Access at the cost of Net neutrality?

Earlier this year, the social media giant, Facebook, formalised a partnership with Reliance Communications that enabled Reliance to provide access to over 30 different websites, without any charge on mobile data accruing to the ultimate user.

  • The platform, originally known as “Internet.org,” has now been rebranded as “Free Basics“. However, its fundamental ethos remains unchanged.

What it does?

  • It allows Reliance’s subscribers to surf completely free of cost a bouquet of websites covered within the scheme, which includes facebook.com.

How is it being viewed?

Facebook founder, Mark Zuckerberg, views this initiative as a philanthropic gesture, as part of a purported, larger aim to bring access to the Internet to those people who find the costs of using generally available mobile data prohibitive.

But, there are many critics who argue that Free Basics violates what has come to be known as the principle of network (or Net) neutrality.
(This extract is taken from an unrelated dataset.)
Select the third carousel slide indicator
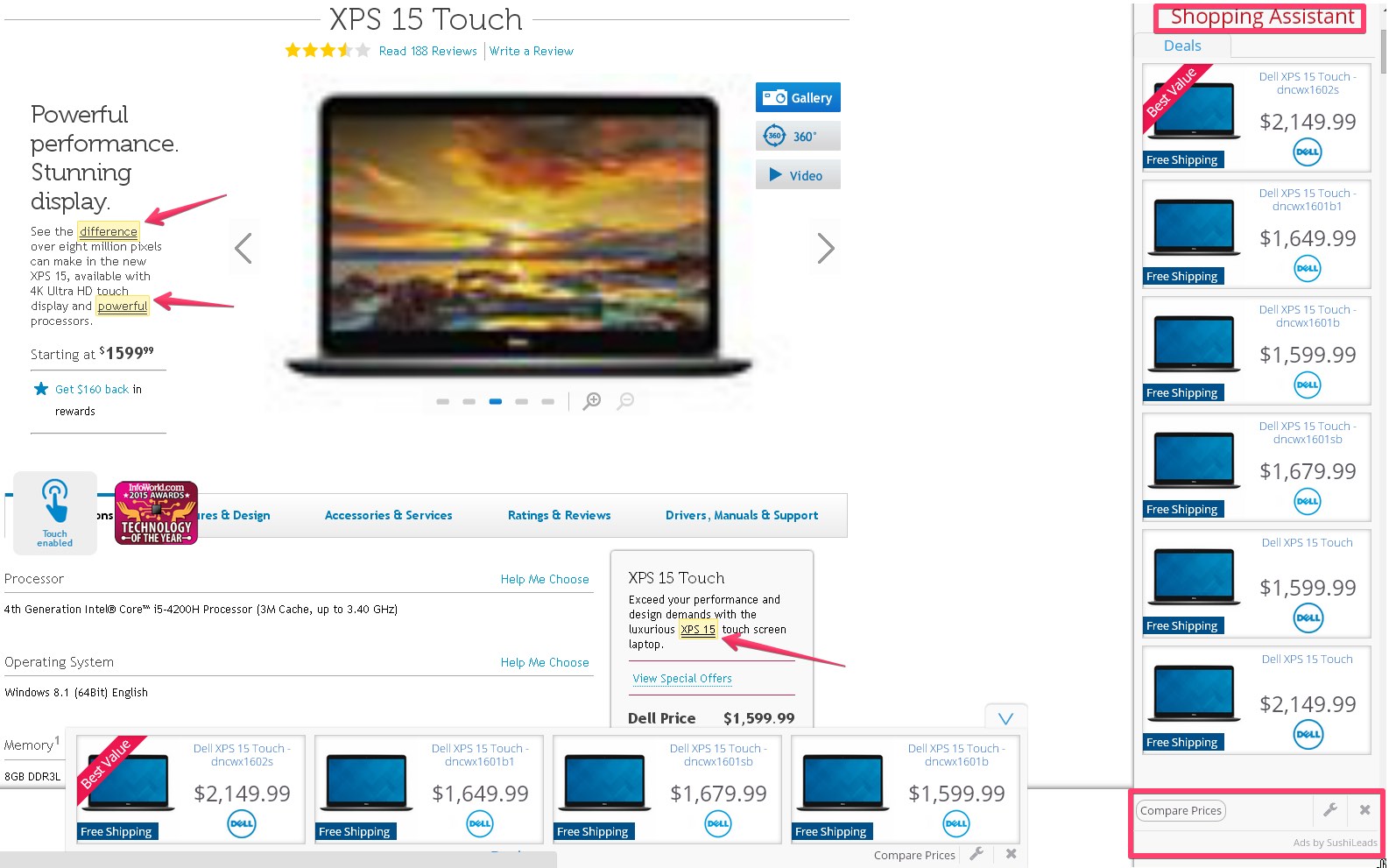 [495, 401]
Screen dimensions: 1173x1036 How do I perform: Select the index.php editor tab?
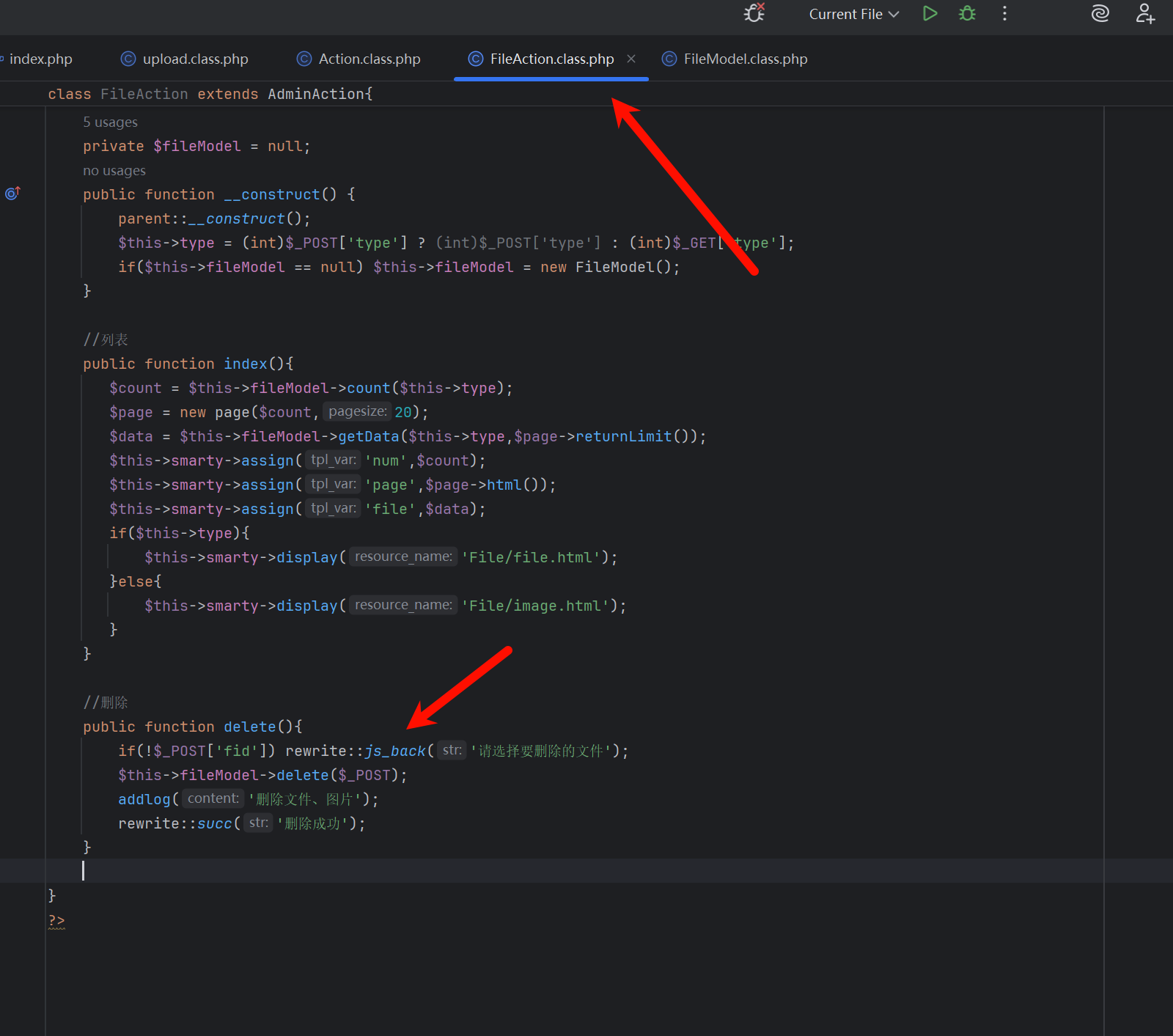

So, what is Net neutrality?

Net neutrality is an interpretive concept. The term was coined by Tim Wu — an American lawyer and presently a professor at the Columbia University. He views the notion of Net neutrality as signifying an Internet that does not favour any one application over another. In other words, the idea is to ensure that Internet service providers do not discriminate content by either charging a fee for acting as its carrier or by incorporating any technical qualifications.

How is it managed in India?

There are no laws enforcing net neutrality in India. Although TRAI guidelines for the Unified Access Service license promote net neutrality, it does not enforce it. The Information Technology Act 2000 also does not prohibit companies from throttling their service in accordance with their business interests.

TRAI’s recent draft consultation paper:

Recently, the Telecom Regulatory Authority of India (TRAI) released a draft consultation paper seeking the public’s views on whether the Internet needed regulation. Much of its attention was focussed on the supposedly pernicious impact of applications such as WhatsApp and Viber, and very less on net neutrality.

  • TRAI says, “In a multi-ethnic society there is a vital need to ensure that the social equilibrium is not impacted adversely by communications that inflame passions, disturb law and order and lead to sectarian disputes.”

The basic questions raised by the above view are:

  • Should at least some Internet applications be amenable to a greater regulation?
  • Should they compensate the telecom service providers in addition to the data charges that the consumers pay directly for the use of mobile Internet?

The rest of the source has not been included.